Eiermann war kein Freund der offiziellen Repräsentationsarchitektur; sein Verriss der Beiträge zum Dessauer Theaterwettbewerb von 1935 ist berühmt. Das bedeutete aber nicht, dass er grundsätzlich keine öffentlichen Aufträge annahm. Seine politisch brisanteste Arbeit ist die Gestaltung der «Leistungsschau» der staatlichen Propagandaausstellung «Gebt mir vier Jahre Zeit!», die 1937 auf dem Berliner Messegelände gezeigt wurde. Den Auftrag hatte Eiermann Ende 1936 nach einem eingeladenen Wettbewerb vom Propagandaministerium erhalten. - Dank seinem Einstieg in den Industriebau blieb Eiermann auch in den Kriegsjahren gut beschäftigt. Bei Kriegsende leitete er Baustellen im gesamten Reich einschliesslich der annektierten Ostgebiete. Die Bandbreite seiner Projekte reichte von Behelfsunterkünften bis zur Planung einer ganzen Stadt mit Flugfeld und ausgedehntem Industriequartier im Auftrag des Reichsluftfahrtministeriums.

Von Berlin nach Karlsruhe

Als Eiermanns Berliner Zeit im April 1945 mit der Flucht nach Buchen im Odenwald, der Heimatstadt seines Vaters, endete, war er ein bekannter Architekt. Die funktionelle und propagandistische Einbindung einiger seiner Arbeiten in die nationalsozialistische Politik und Kriegswirtschaft blieb in der Regel ausgeblendet. Dies dürfte umso leichter gefallen sein, als Eiermann - anders etwa als Peter Behrens - keine öffentlichen Prachtbauten entworfen hatte. Das sichtbarste Zeichen von Eiermanns deutschlandweiter Anerkennung war die schnelle akademische Karriere, die sich gleich nach Kriegsende mit Angeboten aus Weimar, Berlin, Darmstadt, Hannover und Karlsruhe anbahnte. Im April 1947 wurde Eiermann als «Persönlichkeit grösster praktischer Bauerfahrung auf dem Gebiete der modernen Baumethoden, zugleich aber regster geistiger Lebendigkeit und Verknüpfung mit allen andern kulturellen Strömungen unserer Zeit» nach Karlsruhe berufen. Dorthin verlegte er 1948 auch sein Büro, das er bis 1965 gemeinsam mit seinem Berliner Mitarbeiter Robert Hilgers betrieb. Eiermann blieb bis in die sechziger Jahre hinein die dominierende Persönlichkeit der Architekturfakultät. Dank ihm wurde Karlsruhe zum Zentrum der modernen Architekturlehre in Deutschland. Seine Schüler sind zahlreich. Einer der heute berühmtesten, Oswald Mathias Ungers, erwarb schon 1950 das Diplom; danach ging er eigene Wege.

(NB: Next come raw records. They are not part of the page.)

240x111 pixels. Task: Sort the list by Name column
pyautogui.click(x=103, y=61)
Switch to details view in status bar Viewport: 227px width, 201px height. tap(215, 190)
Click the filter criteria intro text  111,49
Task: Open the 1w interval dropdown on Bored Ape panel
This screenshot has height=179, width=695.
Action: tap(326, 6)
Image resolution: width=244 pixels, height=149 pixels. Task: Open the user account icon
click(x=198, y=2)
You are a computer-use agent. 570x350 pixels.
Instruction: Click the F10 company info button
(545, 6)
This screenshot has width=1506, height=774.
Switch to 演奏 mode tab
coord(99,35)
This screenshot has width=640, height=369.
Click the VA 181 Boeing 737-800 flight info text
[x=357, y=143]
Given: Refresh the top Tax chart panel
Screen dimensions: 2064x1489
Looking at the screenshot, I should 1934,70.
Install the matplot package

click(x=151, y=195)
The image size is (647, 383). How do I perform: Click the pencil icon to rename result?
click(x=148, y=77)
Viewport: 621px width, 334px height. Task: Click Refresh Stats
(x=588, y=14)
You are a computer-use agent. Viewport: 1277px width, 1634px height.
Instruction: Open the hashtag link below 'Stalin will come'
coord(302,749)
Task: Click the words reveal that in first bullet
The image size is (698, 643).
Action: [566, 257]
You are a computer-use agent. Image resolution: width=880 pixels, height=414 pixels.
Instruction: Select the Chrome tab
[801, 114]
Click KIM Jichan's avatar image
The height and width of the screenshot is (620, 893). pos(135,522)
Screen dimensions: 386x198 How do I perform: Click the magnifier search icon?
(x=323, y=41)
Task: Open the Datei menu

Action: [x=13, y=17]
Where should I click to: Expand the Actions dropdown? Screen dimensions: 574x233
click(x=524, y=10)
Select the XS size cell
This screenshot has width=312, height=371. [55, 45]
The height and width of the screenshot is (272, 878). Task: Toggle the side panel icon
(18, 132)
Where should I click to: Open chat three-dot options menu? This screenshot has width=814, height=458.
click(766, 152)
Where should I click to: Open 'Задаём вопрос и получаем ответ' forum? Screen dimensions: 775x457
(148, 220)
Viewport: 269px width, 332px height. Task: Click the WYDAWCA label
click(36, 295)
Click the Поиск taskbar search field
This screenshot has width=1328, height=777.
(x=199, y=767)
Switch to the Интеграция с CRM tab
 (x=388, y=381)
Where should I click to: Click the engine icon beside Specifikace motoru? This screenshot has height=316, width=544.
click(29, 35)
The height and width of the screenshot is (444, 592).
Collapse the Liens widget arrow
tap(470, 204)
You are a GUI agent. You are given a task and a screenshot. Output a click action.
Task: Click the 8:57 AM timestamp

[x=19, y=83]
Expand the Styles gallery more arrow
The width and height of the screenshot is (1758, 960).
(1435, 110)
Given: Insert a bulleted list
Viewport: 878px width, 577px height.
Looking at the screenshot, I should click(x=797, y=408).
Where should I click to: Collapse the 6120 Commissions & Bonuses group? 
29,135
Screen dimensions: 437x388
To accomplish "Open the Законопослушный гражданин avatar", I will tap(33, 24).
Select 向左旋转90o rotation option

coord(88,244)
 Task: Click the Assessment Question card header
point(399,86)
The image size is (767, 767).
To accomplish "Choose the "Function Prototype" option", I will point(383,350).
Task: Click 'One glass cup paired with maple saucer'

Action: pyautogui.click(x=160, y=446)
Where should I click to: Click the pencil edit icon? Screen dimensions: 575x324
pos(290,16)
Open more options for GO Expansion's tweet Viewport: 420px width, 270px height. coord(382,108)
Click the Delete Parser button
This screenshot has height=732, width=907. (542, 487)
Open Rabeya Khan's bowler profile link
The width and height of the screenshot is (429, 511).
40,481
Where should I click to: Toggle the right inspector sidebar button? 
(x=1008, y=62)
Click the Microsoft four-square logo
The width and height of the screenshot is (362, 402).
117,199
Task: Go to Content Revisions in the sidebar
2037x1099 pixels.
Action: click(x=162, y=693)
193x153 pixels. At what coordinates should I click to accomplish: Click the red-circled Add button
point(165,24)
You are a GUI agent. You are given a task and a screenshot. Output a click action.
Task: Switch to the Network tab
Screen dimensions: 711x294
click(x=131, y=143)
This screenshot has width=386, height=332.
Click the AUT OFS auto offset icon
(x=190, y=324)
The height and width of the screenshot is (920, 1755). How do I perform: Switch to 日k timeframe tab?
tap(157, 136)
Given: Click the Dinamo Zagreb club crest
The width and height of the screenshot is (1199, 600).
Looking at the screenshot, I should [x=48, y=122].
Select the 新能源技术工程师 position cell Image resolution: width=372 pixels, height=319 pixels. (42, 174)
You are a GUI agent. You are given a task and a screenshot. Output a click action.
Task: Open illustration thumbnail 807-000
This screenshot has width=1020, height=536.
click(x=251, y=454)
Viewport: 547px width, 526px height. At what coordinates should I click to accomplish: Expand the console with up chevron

Was moderne Architektur nach dem politischen Neuanfang sein und leisten sollte, hat Eiermann, der eigentlich die Praxis der theoretischen Grundlegung vorzog, in den Jahren um 1950 mehrfach bekundet: als Teilnehmer der Darmstädter Gespräche, als Mitarbeiter der damals renommiertesten deutschen Architekturzeitschrift «Baukunst und Werkform» oder auch in Provinzblättern, wo er über den «Wiederaufbau auf dem Lande», die Notwendigkeit einer Bodenreform oder die Schweizer Wanderausstellung «USA baut» schrieb. Eiermann verstand sich als Garant der «Kontinuität der Moderne», einer Moderne, die jetzt auch für Humanität, Völkerverbindung, Freiheit und Demokratie stand.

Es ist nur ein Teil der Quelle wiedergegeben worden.